Es war ein ganz gewöhnlicher Tag. Ich wachte in meinem Apartment auf und eine bildhübsche junge Frau lag neben mir. An ihren Namen erinnerte ich mich nicht mehr. Jedenfalls frühstückte ich erstmal und entließ, wie fast jeden Tag, ein paar Hausangestellte da einige von ihnen ihre Arbeit wohl nicht ernst namenã. Dann ging ich zu meiner Arbeit. Nach einer Besprechung mit einigen Sponsoren wurde ich beauftragt einen unserer Geldgeber zu besuchen. Wegen rechtlichen Dingen hatten wir etwas zu klären......

Wie jede Metropole hatte auch Tokio ein Armenviertel. Genau dort wurde ich hingeschickt. Wie fahrlässig von meinem Chef, ich könnte mir dort jede Menge Krankheiten zuziehen oder überfallen werden aber daran dachte er natürlich nicht. Der Geldgeber war ein ziemlich reicher Amerikaner aber auch ein Geizkragen und so nahm er sich genau in dieser Gegend ein schäbiges Motel, das Billigste, dass er finden konnte wahrscheinlich. Wir trafen uns in einem Schnellimbiss.

Als ich gerade wieder dabei war zu gehen und auf dem Bürgersteig vor dem Imbiss stand, rempelte mich doch tatsächlich ein Kind an. Das Balg entschuldigte sich gefühlte tausend Mal und wagte es nicht mir ins Gesicht zu sehen. Es war ein Junge mit ungepflegt langen, roten Haaren. Er trug ein abgewetztes, hellbraunes Shirt mit einer dreckigen, dunkelbraunen Hose. Schuhe hatte er keine an. Ich sprach nicht mit dem Jungen und strich mir mit hoch erhobener Nase den Anzug glatt. Da blickte mich das Kind an. "Sie sind doch Nicklas Zuckerberg der berühmte Unternehmer" stellte der Junge mit der tiefen Stimme eines erwachsenen Mannes fest. Vielleicht hatte ich ihn zu jung eingeschätzt, doch der magere Körperbau ließ in jugendlich wirken. "Ja der bin ich durchaus" meinte ich mit nüchterner Stimme. Da starrte mich der Junge ......oder der junge Mann, ich hatte immer noch keine Ahnung, wie alt er war, lange an.

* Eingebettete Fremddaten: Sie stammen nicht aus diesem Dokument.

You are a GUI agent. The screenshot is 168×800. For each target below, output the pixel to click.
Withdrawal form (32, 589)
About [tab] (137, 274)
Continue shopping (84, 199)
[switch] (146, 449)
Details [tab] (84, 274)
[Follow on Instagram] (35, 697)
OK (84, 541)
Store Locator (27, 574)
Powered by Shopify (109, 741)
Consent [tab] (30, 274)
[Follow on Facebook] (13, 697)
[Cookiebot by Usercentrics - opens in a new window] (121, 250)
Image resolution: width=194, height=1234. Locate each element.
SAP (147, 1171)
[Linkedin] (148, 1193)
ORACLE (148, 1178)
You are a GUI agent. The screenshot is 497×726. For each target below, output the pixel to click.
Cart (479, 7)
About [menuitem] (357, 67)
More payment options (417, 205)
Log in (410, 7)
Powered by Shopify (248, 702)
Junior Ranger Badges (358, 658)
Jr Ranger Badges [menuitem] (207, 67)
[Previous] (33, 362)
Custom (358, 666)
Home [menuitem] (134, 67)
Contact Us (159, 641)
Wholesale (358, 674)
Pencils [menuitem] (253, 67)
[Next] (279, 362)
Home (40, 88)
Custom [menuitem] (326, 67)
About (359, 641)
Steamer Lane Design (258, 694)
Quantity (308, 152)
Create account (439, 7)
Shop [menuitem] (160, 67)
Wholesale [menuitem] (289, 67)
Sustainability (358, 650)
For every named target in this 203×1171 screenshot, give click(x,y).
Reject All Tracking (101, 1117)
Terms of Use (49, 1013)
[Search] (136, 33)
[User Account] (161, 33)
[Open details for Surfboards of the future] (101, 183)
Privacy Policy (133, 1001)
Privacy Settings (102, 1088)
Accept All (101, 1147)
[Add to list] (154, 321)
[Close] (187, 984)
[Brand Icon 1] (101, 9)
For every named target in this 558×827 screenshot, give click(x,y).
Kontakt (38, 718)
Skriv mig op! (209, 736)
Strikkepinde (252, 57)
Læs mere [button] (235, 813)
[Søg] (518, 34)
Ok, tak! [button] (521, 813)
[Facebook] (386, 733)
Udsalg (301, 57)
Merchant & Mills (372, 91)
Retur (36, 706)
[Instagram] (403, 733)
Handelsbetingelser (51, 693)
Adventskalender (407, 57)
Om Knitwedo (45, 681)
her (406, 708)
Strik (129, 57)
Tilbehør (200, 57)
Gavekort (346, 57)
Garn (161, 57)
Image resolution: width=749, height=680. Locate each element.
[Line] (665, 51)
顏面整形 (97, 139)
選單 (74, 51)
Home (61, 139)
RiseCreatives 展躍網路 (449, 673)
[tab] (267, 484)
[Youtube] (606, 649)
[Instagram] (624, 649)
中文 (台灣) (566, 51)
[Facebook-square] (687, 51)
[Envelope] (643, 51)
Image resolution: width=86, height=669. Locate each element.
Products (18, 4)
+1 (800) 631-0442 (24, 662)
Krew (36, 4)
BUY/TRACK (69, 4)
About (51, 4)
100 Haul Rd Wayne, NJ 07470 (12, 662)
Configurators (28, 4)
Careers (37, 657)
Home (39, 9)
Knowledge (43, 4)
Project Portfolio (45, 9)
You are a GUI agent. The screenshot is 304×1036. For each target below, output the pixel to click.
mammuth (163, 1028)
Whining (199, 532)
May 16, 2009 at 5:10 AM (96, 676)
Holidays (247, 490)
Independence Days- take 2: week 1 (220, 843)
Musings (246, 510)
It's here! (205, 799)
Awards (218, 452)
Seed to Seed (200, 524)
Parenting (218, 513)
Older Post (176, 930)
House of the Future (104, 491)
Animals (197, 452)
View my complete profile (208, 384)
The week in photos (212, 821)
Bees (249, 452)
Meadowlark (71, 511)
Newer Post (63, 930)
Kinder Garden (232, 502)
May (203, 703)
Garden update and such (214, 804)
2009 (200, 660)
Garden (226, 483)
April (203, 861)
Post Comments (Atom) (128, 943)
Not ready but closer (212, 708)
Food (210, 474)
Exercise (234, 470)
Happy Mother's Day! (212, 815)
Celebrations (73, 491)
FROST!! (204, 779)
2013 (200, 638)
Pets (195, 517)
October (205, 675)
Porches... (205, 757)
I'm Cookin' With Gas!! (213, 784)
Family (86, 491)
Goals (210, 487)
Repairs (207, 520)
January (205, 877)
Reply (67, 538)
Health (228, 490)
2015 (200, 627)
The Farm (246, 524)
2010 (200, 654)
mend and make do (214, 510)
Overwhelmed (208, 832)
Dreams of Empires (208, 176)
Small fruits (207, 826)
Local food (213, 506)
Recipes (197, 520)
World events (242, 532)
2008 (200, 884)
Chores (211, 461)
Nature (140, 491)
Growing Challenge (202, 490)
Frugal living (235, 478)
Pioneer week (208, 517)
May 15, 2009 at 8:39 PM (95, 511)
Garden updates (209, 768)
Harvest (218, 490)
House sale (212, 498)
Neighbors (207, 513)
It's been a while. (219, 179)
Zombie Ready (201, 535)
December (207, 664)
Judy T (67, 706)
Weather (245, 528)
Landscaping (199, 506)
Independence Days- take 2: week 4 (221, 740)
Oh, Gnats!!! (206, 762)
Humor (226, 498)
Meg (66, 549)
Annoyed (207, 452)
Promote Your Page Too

Mir wurde langsam etwas unwohl, also beschloss ich zu gehen. Als ich mich gerade umdrehte sah ich, dass er etwas kleines aus seiner Hosentasche zog. Ich machte mich bereit auszuweichen, da ich dachte der Junge zog eine Waffe, doch es war nur eine goldene Karte aus Plastik. "Hier, Sie brauchen das dringender als ich" meinte er und hielt mir den Gegenstand hin. "Sehe ich etwa so aus als würde ich etwas von Dir brauchen" lehnte ich mit herablassender Stimme ab. Ich, so reich wie ich war, konnte doch nichts von einem armen, dahergelaufenen Straßenkind annehmen. Als ich mich umdrehte um zu gehen, lief der Junge an mir vorbei und rempelte mich nochmal an. Welch Unverschämtheit. Ich war kurz davor die Fassung zu verlieren und dem Rotzlöffel etwas hinterher zu werfen, bis der Fahrer meiner Limousine hupte, um mir mitzuteilen, dass ich besser einstieg, da ich sonst zu spät zu meinem nächsten Termin kam. Ich stieg also ein und fuhr wieder zurück zu meiner Arbeit.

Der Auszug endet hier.